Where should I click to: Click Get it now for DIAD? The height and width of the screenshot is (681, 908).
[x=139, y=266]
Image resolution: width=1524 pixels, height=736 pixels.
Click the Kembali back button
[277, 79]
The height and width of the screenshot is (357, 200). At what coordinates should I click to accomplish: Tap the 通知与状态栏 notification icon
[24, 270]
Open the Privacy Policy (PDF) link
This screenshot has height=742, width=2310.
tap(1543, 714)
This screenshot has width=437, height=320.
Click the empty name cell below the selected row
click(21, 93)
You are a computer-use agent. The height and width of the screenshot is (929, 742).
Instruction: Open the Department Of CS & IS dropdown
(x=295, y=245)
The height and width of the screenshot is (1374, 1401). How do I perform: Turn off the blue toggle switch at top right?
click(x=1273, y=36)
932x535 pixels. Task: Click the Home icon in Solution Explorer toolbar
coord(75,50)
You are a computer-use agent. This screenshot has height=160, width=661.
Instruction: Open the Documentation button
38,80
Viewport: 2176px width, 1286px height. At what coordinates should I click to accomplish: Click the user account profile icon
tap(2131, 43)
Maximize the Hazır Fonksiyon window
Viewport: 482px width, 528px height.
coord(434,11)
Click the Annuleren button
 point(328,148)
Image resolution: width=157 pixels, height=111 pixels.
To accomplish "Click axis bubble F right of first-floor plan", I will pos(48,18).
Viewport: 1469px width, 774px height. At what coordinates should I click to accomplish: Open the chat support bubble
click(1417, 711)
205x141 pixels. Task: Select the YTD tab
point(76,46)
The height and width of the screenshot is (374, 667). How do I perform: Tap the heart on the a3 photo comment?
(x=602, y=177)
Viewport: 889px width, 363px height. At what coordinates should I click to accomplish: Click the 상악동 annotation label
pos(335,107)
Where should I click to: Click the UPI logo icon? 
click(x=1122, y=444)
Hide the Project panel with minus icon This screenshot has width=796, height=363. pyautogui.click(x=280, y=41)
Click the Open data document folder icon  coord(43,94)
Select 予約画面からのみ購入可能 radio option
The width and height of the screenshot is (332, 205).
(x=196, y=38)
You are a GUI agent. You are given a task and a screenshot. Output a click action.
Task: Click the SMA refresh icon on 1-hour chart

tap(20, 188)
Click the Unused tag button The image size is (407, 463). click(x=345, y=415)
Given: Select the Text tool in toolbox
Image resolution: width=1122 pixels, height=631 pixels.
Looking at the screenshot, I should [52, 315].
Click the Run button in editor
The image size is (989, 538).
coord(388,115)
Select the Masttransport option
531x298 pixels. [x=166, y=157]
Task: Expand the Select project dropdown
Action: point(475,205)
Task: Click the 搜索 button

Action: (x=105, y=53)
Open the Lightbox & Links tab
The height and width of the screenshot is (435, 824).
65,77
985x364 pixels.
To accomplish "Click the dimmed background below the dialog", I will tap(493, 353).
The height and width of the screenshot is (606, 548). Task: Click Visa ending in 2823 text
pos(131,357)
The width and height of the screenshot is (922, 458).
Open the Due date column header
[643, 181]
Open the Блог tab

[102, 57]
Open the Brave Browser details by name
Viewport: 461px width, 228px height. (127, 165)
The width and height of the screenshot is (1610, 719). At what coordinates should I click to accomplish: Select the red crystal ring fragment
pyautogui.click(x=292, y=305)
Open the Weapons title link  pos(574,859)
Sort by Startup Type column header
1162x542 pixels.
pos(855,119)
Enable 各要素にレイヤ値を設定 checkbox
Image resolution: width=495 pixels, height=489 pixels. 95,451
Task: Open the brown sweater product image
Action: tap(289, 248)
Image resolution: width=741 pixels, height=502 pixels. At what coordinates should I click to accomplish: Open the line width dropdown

*-*-*

TO DO:
From the line containing "985x364 pixels." down to the last line of the records above, print every line exactly, with both ends kept.

OUTPUT BELOW:
985x364 pixels.
To accomplish "Click the dimmed background below the dialog", I will tap(493, 353).
The height and width of the screenshot is (606, 548). Task: Click Visa ending in 2823 text
pos(131,357)
The width and height of the screenshot is (922, 458).
Open the Due date column header
[643, 181]
Open the Блог tab

[102, 57]
Open the Brave Browser details by name
Viewport: 461px width, 228px height. (127, 165)
The width and height of the screenshot is (1610, 719). At what coordinates should I click to accomplish: Select the red crystal ring fragment
pyautogui.click(x=292, y=305)
Open the Weapons title link  pos(574,859)
Sort by Startup Type column header
1162x542 pixels.
pos(855,119)
Enable 各要素にレイヤ値を設定 checkbox
Image resolution: width=495 pixels, height=489 pixels. 95,451
Task: Open the brown sweater product image
Action: tap(289, 248)
Image resolution: width=741 pixels, height=502 pixels. At what coordinates should I click to accomplish: Open the line width dropdown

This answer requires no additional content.